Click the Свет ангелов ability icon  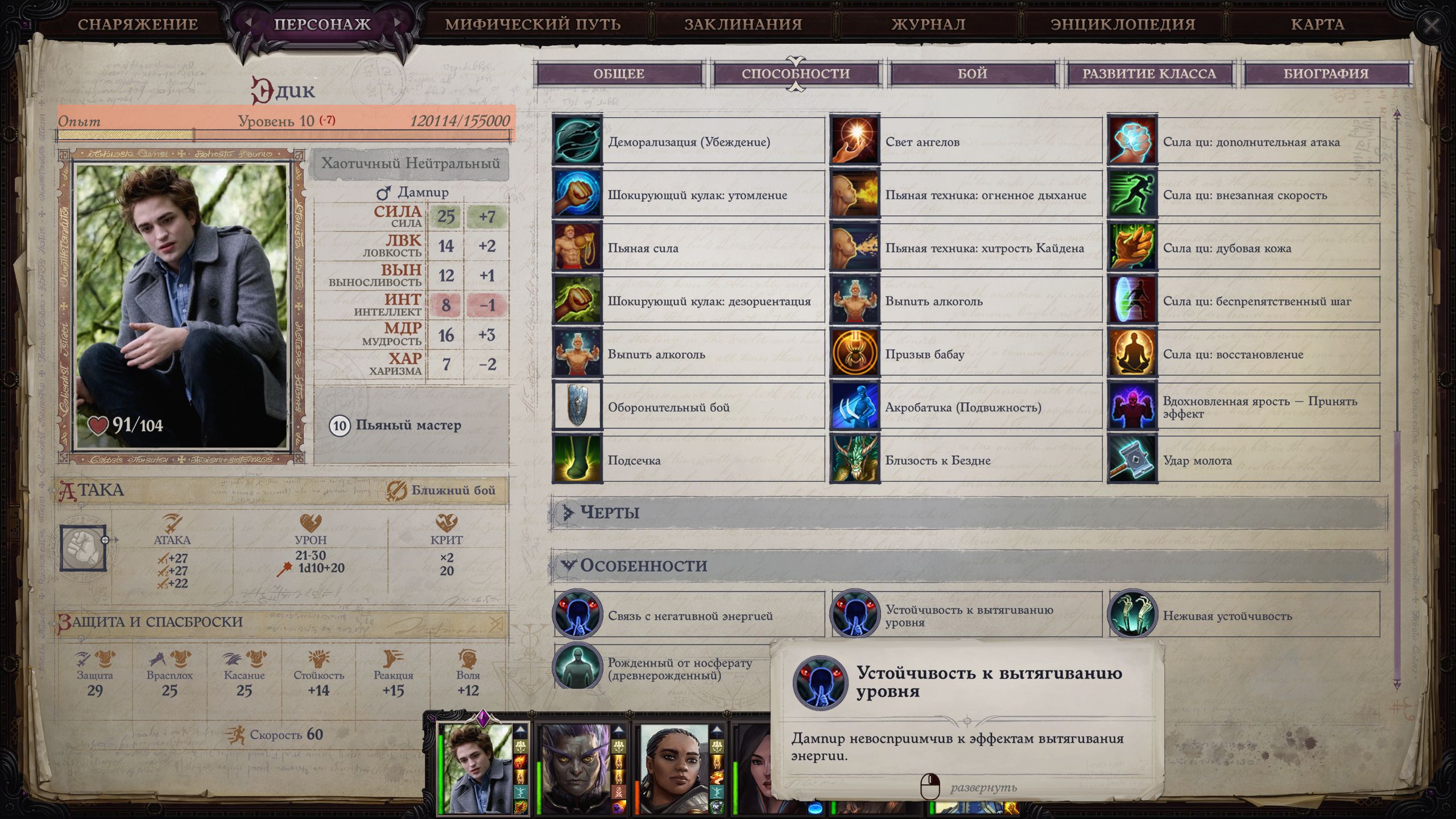pyautogui.click(x=854, y=141)
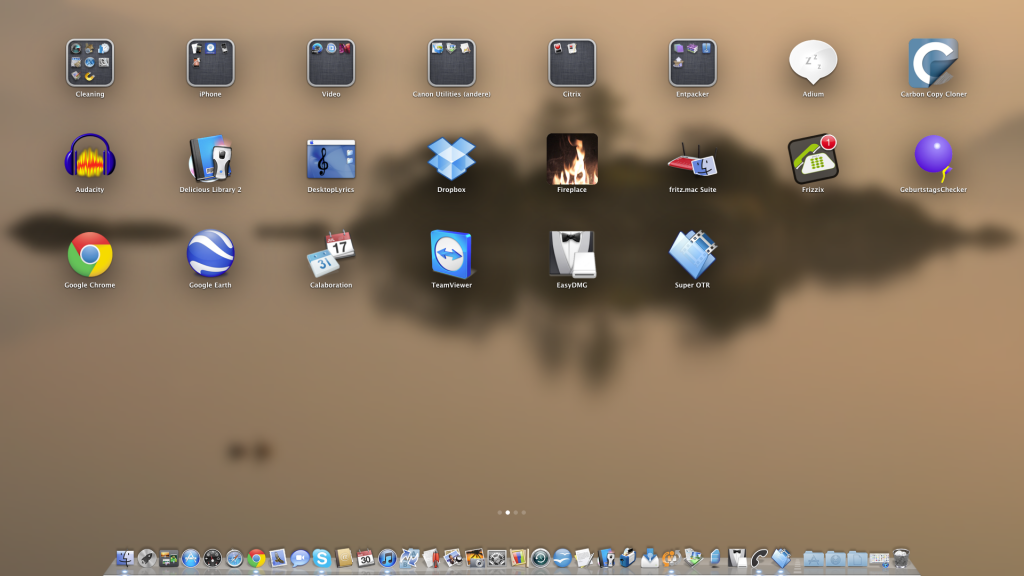Expand the Cleaning folder
The width and height of the screenshot is (1024, 576).
click(90, 63)
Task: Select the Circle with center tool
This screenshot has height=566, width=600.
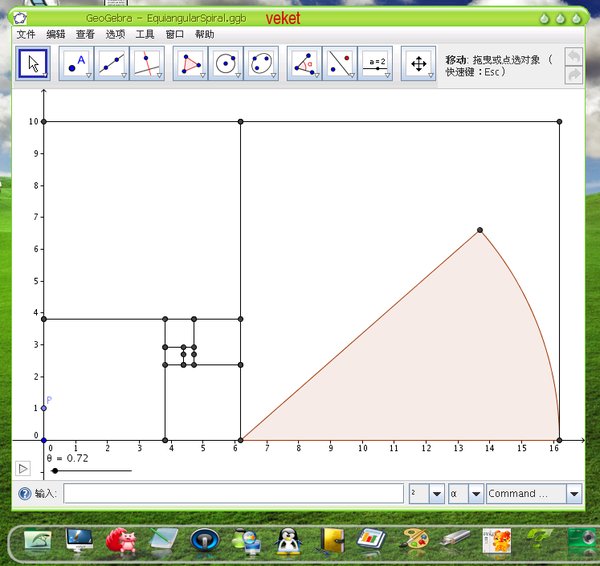Action: [226, 63]
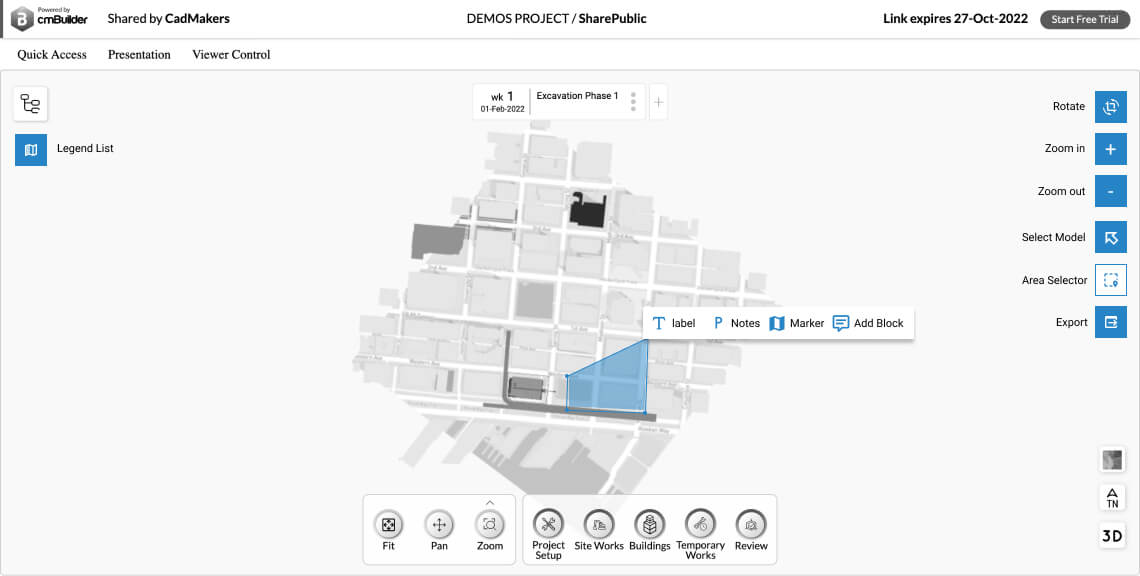
Task: Activate the Select Model tool
Action: pyautogui.click(x=1110, y=238)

WORK TO BE COMPLETED >>
Transcribe, please, the lines from the one holding "Task: Select the Circle with center tool" to the final line of the material, both included, exactly and with no extra lines, and skip the pictures.

TASK RESPONSE >>
Task: Select the Circle with center tool
This screenshot has height=566, width=600.
Action: [226, 63]
Task: Activate the Select Model tool
Action: pyautogui.click(x=1110, y=238)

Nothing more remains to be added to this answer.